Of course, there are also a lot of important cases where that N isn't quite
large enough to justify the normal distribution, or where the quantity of
interest is not a sum of a large number of small effects, so the CLT doesn't
apply at all.

------
jkyle
The scenario presented by the author seems more explicit and nefarious than
the typical "p-hunting" that I've seen in academia. Though I've seen the
situation he presents, successively trying different models or parameters
until you find the expected effect, it's pretty obviously unethical.

What I've seen much, much more of goes something like this. Say your lab does
research that requires a very large quantity of data that's very expensive to
acquire. In academia, labor is relatively cheap and funding can be difficult
to come by. So a dataset that consumed potentially 100's of thousands of
funding dollars represents a significant resource investment.

So what do you do when the study is done? You try to figure out every way
possible to reuse that data. And the most common way of doing that is running
it using previous models looking for effects...enough people keep looking long
enough and, voila!, you find a significance.

In the end, it's the same bias. But the motivation is different and when I've
pointed out this is "p-hunting" most just give a blank stare.

------
solve
Modern machine learning replaced it.

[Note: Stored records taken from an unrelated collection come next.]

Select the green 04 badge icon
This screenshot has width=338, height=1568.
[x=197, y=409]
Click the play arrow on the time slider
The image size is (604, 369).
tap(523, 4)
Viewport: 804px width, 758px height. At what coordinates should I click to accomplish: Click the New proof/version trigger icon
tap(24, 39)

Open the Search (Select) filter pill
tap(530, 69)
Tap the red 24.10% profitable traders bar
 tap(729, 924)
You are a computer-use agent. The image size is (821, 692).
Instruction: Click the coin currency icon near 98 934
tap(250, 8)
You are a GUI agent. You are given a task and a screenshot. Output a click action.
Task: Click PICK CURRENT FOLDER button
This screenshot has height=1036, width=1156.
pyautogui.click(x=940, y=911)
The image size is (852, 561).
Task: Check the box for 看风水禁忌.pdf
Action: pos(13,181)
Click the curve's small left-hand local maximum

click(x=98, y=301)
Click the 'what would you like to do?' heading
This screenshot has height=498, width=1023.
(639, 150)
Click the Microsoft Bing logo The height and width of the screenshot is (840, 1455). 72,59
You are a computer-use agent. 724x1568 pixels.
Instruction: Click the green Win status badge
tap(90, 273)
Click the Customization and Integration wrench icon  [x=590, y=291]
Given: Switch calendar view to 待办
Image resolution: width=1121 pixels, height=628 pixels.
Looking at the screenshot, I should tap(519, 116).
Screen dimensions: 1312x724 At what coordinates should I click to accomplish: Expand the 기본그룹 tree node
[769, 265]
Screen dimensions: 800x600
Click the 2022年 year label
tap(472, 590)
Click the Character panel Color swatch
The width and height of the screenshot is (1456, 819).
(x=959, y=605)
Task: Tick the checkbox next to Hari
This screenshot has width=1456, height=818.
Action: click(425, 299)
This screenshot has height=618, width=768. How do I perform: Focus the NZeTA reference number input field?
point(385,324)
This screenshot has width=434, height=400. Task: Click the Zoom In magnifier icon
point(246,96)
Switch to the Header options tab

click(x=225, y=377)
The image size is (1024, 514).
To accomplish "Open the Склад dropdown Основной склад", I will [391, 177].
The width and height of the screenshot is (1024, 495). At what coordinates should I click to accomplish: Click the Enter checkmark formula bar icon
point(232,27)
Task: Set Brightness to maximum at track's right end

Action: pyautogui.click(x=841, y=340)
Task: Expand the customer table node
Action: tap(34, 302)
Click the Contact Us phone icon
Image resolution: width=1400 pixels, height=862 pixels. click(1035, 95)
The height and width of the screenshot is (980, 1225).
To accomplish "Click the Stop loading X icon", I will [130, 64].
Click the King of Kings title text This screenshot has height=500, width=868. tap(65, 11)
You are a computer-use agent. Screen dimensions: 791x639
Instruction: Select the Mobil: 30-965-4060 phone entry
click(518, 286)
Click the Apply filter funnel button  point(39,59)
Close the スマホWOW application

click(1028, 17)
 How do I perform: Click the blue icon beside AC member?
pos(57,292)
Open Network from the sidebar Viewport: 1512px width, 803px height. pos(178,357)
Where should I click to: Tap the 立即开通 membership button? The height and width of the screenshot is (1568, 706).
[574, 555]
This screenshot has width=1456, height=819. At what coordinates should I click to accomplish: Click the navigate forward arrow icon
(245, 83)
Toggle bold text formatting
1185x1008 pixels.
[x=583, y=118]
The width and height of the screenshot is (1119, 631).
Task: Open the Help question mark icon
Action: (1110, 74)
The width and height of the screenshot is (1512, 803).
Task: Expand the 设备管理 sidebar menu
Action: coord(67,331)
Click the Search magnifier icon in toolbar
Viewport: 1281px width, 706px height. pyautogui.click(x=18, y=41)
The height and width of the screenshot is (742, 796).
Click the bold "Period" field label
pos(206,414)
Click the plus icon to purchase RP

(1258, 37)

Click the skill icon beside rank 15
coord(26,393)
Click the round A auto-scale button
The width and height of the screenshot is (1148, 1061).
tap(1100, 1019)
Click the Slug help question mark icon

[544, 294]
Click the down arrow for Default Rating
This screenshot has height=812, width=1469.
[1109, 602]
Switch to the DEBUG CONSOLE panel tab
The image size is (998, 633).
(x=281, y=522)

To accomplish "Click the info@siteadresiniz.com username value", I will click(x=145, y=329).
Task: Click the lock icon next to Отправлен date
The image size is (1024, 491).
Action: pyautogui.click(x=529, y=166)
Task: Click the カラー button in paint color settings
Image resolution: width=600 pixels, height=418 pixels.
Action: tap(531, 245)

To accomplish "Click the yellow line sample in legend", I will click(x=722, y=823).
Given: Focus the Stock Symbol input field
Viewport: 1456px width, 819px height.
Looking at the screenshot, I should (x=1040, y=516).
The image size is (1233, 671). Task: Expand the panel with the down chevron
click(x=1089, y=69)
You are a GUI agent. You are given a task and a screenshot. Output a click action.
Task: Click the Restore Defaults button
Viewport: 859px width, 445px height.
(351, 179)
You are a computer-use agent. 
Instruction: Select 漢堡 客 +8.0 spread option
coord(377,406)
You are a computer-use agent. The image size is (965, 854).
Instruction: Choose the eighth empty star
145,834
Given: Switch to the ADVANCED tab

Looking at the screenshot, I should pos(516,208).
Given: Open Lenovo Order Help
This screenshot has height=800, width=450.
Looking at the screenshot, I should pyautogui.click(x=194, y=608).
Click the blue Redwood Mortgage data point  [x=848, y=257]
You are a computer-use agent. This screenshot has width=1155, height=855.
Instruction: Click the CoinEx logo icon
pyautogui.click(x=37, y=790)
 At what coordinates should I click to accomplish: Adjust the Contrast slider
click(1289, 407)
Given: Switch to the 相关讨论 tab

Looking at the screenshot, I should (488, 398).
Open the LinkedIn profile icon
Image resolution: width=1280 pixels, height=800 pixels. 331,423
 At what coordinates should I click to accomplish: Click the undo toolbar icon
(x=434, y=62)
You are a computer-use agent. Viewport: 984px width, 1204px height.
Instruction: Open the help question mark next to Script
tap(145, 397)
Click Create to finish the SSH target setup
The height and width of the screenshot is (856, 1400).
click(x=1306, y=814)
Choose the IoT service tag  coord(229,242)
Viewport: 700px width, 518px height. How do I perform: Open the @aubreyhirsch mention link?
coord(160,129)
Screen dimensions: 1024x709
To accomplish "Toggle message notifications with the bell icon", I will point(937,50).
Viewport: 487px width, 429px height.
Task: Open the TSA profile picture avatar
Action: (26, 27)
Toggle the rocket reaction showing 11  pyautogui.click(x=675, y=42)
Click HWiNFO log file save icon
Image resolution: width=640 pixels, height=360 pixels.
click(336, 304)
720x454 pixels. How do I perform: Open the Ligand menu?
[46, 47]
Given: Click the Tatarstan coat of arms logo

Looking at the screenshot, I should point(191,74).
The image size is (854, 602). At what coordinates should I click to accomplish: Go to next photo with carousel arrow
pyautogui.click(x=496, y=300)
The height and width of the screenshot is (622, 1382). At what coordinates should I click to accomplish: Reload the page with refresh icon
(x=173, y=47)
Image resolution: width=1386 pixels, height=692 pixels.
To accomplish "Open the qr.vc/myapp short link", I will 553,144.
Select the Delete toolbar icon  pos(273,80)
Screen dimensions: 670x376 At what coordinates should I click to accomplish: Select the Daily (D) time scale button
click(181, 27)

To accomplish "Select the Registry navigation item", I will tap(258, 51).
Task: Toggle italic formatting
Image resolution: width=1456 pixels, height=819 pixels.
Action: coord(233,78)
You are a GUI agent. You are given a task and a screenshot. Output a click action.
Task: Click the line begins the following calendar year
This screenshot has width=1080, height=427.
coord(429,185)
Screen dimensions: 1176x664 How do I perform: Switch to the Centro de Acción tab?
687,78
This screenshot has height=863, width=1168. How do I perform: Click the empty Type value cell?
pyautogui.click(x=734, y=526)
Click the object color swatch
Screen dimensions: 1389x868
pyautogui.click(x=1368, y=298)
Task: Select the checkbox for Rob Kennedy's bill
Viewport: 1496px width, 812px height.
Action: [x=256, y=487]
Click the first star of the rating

Or rather, relegated statistics to a
small subset of a wider field, only to be used for increasingly smaller subset
of tasks.

------
pXMzR2A
Step 1: Establish disciplines that ridicule radical criticism.

Step 2: Hire undergraduate math/stats students who took criticism courses at
gun point and hated them.

Step 3: ...

Step 4: "OMG Ponies and revolution"

Sir, you do not need a revolution, because it has already occured. You simply
need employees who have read critical approaches to statistics AS AN INTEGRAL
PART of their stats education. Those people are usually in

\- feminist studies (did the requested stats revolution)

\- gender studies (ibid, different name)

\- women's studies (ibid, different name)

\- lgbt studies (exploded feminist studies ftw)

\- african american studies (ibid)

\- critical studies (sociology, know of mainstream criticism only)

\- american studies (good with convoluted language)

------
gmcrews
And why we probably won't get one.

------
zootam
first thing we need is increased literacy in statistics.

if people actually understood they need to question the validity of statistics
presented to them before making conclusions and based on those possibly faulty
statistics, we'd be much better off.

------
oakwood
Terribly written article. This guys lives in an academic cave.